Kolejnym sposobem zanegowania prawa dziecka do poczęcia w rodzinie i na sposób ludzki przez techniki sztucznego zapłodnienia "in vitro" jest tak zwane macierzyństwo zastępcze (surrogate motherhood). Polega ono na powierzeniu urodzenia własnego (ze względów genetycznych) syna lub córki innej kobiecie. Zastępcza matka jest zaprzeczeniem wszelkich wartości związanych bezpośrednio z macierzyństwem. Cud narodzin sprowadza do usługi handlowej. Ponadto burzy ona naturalna więź psychiczną i fizyczną pomiędzy matką, a poczętym dzieckiem. Kobiety decydujące się na wynajęcie „łona” cechuje egoistyczna chęć posiadania dziecka jak najmniejszym kosztem. Nie ma to zbytniego związku z prawdziwą rodzicielska miłością.
Nie można zaprzeczyć, że metoda sztucznego zapłodnienia stanowi ogromną szansę dla małżeństw bezskutecznie starających się o potomstwo. Nie powinno się też nikogo krytykować za pragnienie zostania rodzicem i poświęcenia całego swojego życia oraz miłości dziecku. Warto się jednak zastanowić, czy zawsze cel uświęca środki? Czy w pewnym momencie miłość się nie rozpływa, a jej miejsce zajmuje determinacja. Starania się o potomstwo tylko dla samego posiadania stanowi, moim zdaniem, wypaczenie podstawowego znaczenia rodziny.
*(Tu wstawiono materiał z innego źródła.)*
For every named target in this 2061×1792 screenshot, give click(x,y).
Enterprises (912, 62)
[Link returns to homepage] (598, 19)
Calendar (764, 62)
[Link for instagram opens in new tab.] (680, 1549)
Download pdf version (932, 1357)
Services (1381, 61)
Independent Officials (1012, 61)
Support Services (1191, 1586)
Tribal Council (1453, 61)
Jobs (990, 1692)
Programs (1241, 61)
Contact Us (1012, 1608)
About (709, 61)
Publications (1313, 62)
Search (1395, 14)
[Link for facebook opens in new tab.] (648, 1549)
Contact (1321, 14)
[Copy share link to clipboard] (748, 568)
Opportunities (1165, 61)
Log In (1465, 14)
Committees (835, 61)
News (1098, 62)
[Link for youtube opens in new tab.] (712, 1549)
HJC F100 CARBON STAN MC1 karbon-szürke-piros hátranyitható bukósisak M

Pragnienie posiadania dziecka nie może również stać w sprzeczności z zasadami etycznymi. Niedopuszczalne jest bowiem podchodzenie do embrionu w sposób czysto instrumentalny. Wielu naukowców traktuje metodę sztucznego zapłodnienia jako kolejny eksperyment. Aborcja selekcyjna, zamrażanie i odmrażanie zarodków, tworzenie krzyżówek genetycznych to zjawiska wręcz zatrważające. W tym całym szaleństwie postępu zatraciliśmy to co najważniejsze – moralność. Zapomnieliśmy o najbardziej fundamentalnym z praw, o poszanowaniu ludzkiego życia. W związku z tym uważam, że metoda sztucznego zapłodnienia nie stanowi zbyt dobrego rozwiązania dla par cierpiących z powodu bezpłodności. Jest to bowiem opcja, która niestety powiela dominujący dziś schemat cywilizacyjnego „postępu” budowanego na sile, władzy, dominacji, konkurencji - jednym słowem na prymacie silnych i wykluczaniu słabych.